Phil McGraw, host of the talk show "Dr. Phil," made his debut on Capitol Hill Wednesday, testifying at a Senate Judiciary Committee hearing to review the 1994 Violence Against Women Act .
"Every 15 seconds a woman is abused in this country," McGraw, a psychologist, told lawkmakers. "This means that 228 women will be victimized during the first hour of this hearing."
McGraw was invited to testify by committee chairman Sen. Patrick Leahy (D-Vt.), after launching a campaign on his show last year called "End the Silence on Domestic Violence," which aims to reduce violence against women by educating viewers to recognize the signs of abuse.
The bill in question, commonly known as VAWA, provides federal funds for investigating and prosecuting domestic violence, including support for emergency family shelters and domestic abuse hotlines, among other provisions. VAWA has been reauthorized twice since 1994 and is scheduled for reauthorization again this year. It is expected to pass easily.

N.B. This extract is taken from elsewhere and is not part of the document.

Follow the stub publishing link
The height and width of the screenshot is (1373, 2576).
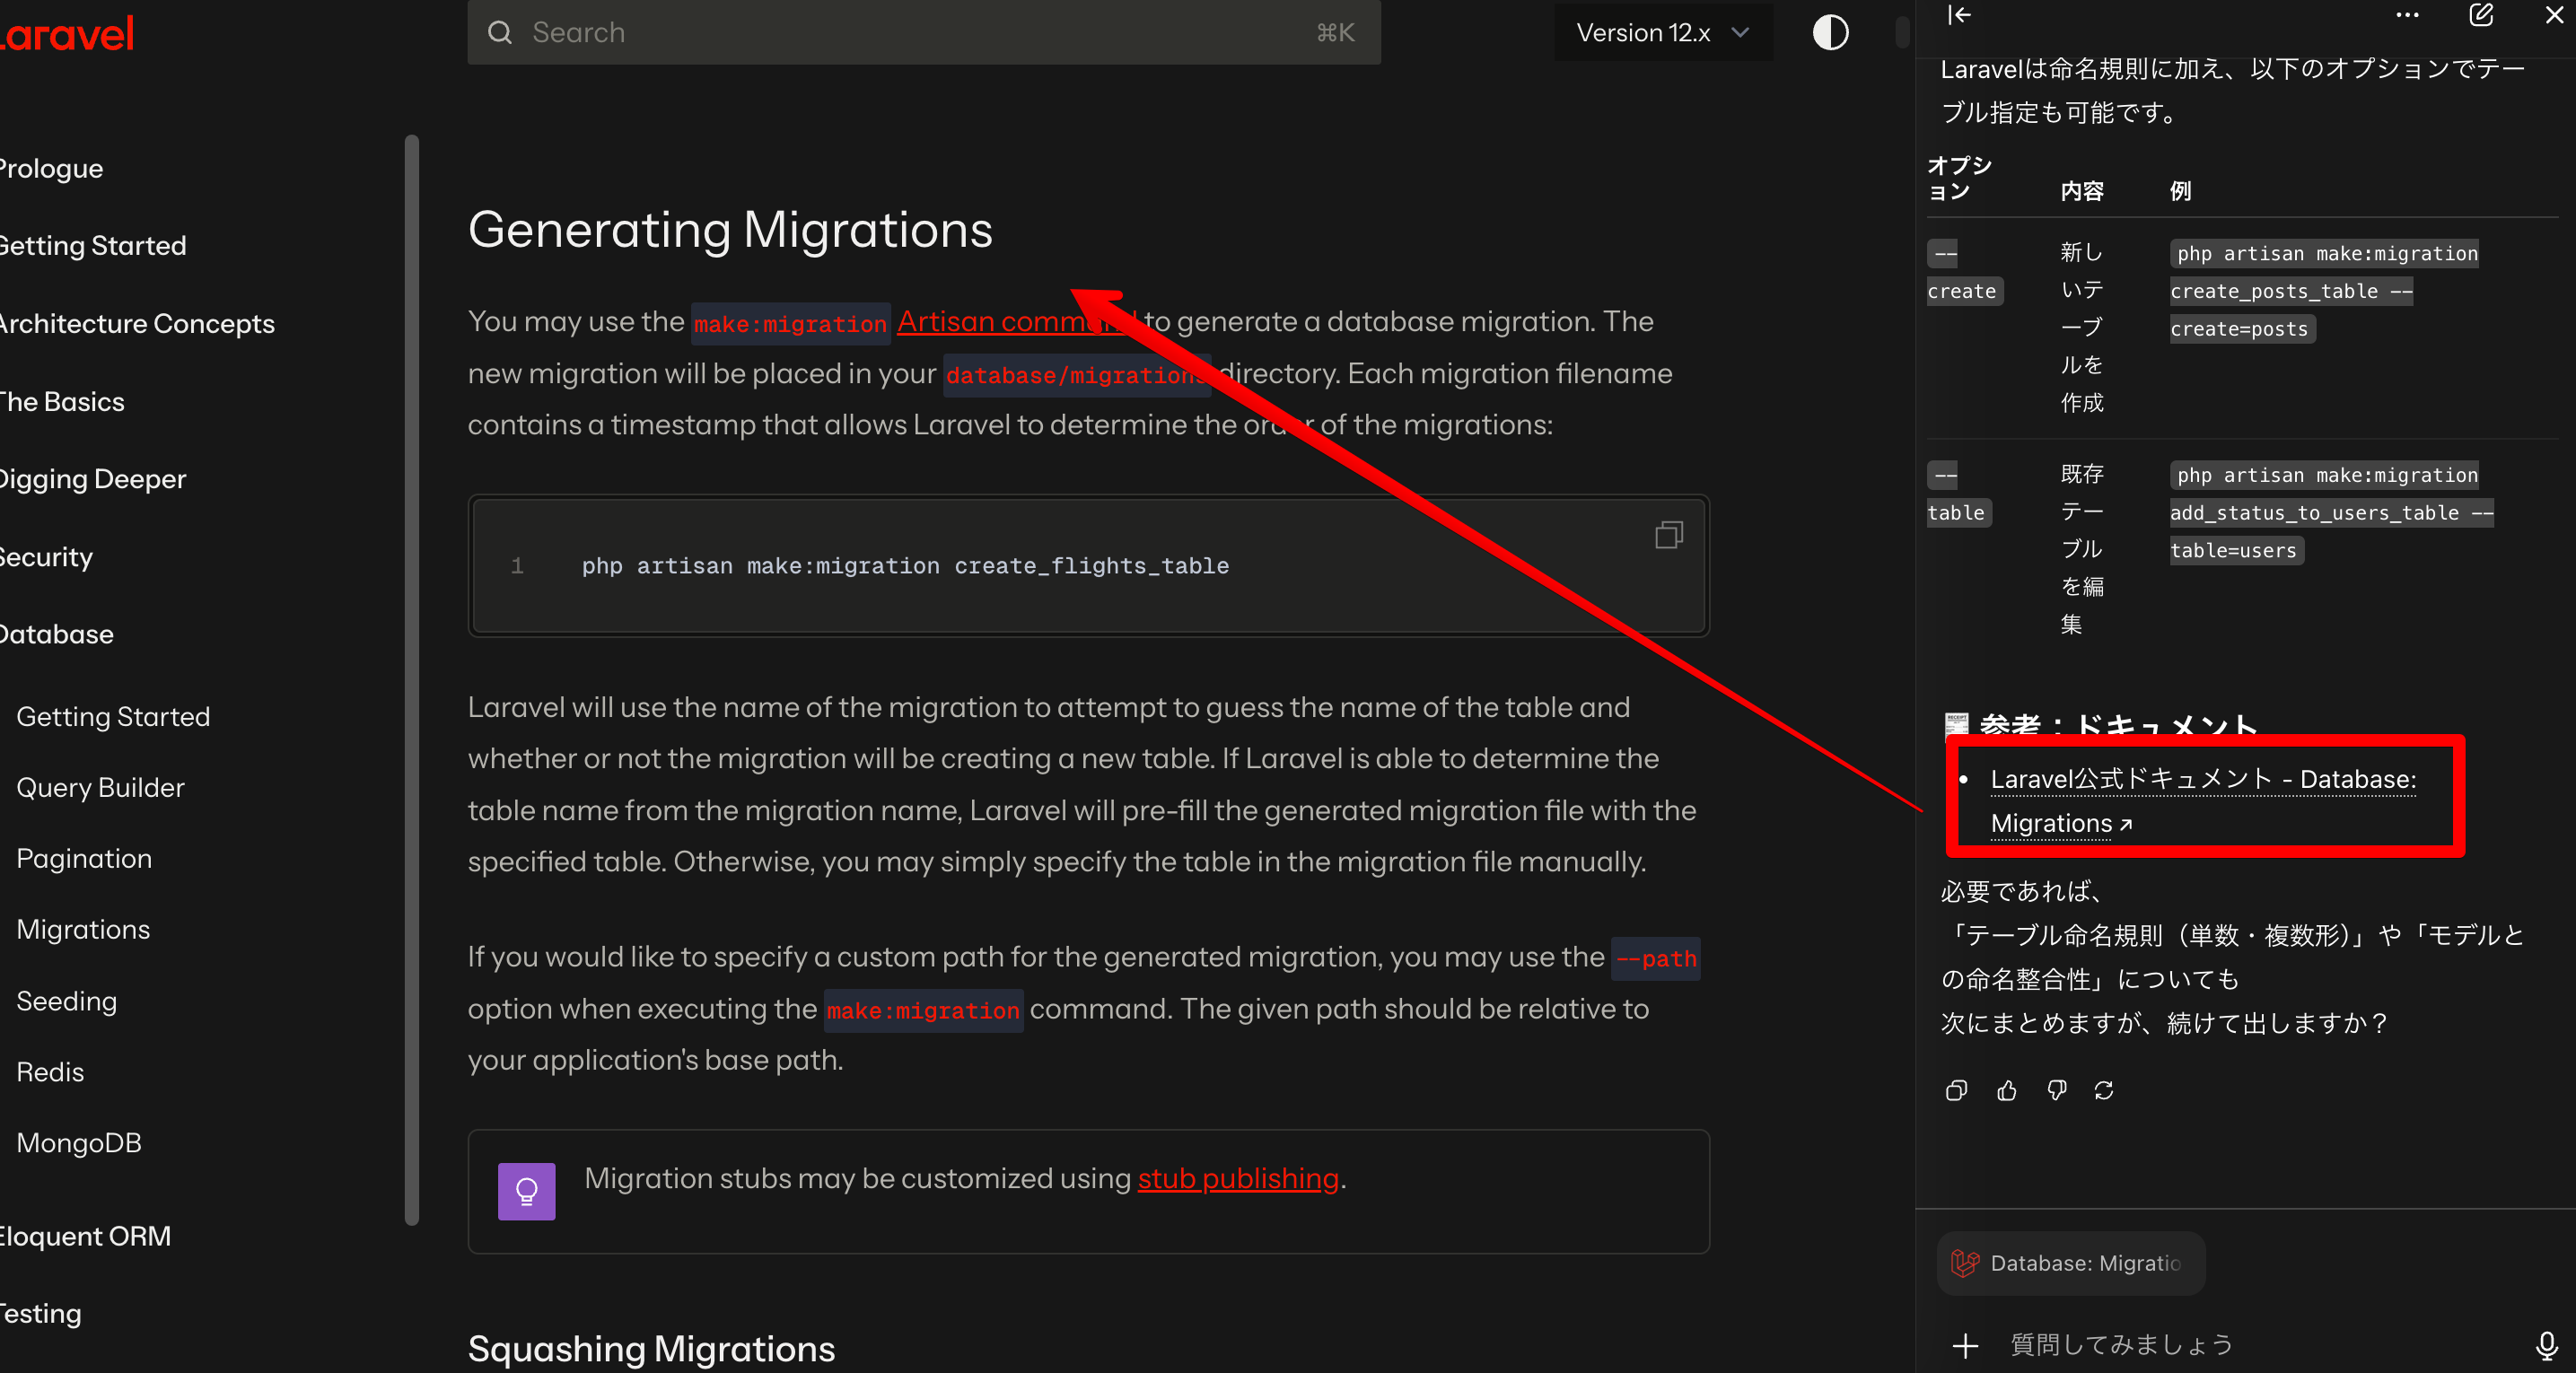1237,1179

"The decline in domestic violence that we've seen over the past decade is evidence that this act is working," McGraw said. "It saves lives."
Throughout his testimony, McGraw stressed the dangerous, long-term effects of domestic violence on children, as well as on society as a whole. "More than 10 million children will see their mothers, sisters or aunts beaten or intimidated this year," he said. This "changes who these children are. It causes them to fear intimacy and blame themselves ... and it erodes their personality, their mental health, and their mental fitness. They suffer from a host of long-term issues, including alcoholism, drug addiction, depression and post-traumatic stress disorder, to name a few. And those cost a lot of money to deal with down the road."
McGraw also utilized graphic, poster-sized photos to drive home the possible consequences if VAWA funds are cut for victim safehouses. One photo showed a woman whose ex-husband set her on fire after she left him; another woman lost her left eye when her boyfriend found where she was hiding and attacked her. "It's in the first two or three weeks that separation assault takes place," McGraw said, "and if you don't have a safe, secure place [to go], then you can't leave [an abusive partner] yet. Going to your mom's or your sister's house is the first place they'll find you."
Every member of the committee said they planned to support the reauthorization of the bill, and Sen. Chuck Grassley (R-Iowa) he wanted to address a few issues of accountability in reports by grantee organizations in the face of historic deficits and cutbacks in state and federal budgets.
In addition to McGraw, two women's shelter directors, Michael Shaw, co-director of Waypoint Domestic Violence & Sexual Assault Services in Cedar Rapids, Ia., and Jane Van Buren, executive director of Women Helping Battered Women in Burlington, Vt, provided testimony.
Another witness, Julie Poner of Indianapolis, told senators she had been falsely accused of domestic abuse by her ex-husband, a Czech citizen, during the course of his immigration process. She appealed to senators to include provisions in the reauthorized bill that would require deeper investigation of abuse allegations related to people going through the immigration process. The fifth witness at the hearing, Eileen Larence, is director of homeland security and justice at the Government Accountability Office.
In addition to violent domestic abuse, the subject of cyberstalking came up twice during the hearing, in the form of questions from Sens. Al Franken and Amy Klobuchar, both Minnesota Democrats.
"I can't even tell you how many times [viewers] have written us about [cyberstalking]," McGraw told Franken. "Some people get 300-400 text messages a day, and then, when [victims] go to the authorities, the police don't really know what to do. They say 'Turn your phone off, lady.'"
Franken thanked him, adding,"Dr. Phil, you can call me Senator Al."
The senators all seemed aware of McGraw's popular psychology-based talk show, and near the end of the hearing Klobuchar brought up a bill she has proposed that addresses sexual assault recordkeeping on military bases. "I'm just trying to interest you, Dr. Phil, in this issue," she admitted before she began. After hearing about the issues, McGraw told Klobuchar she had gotten his interest.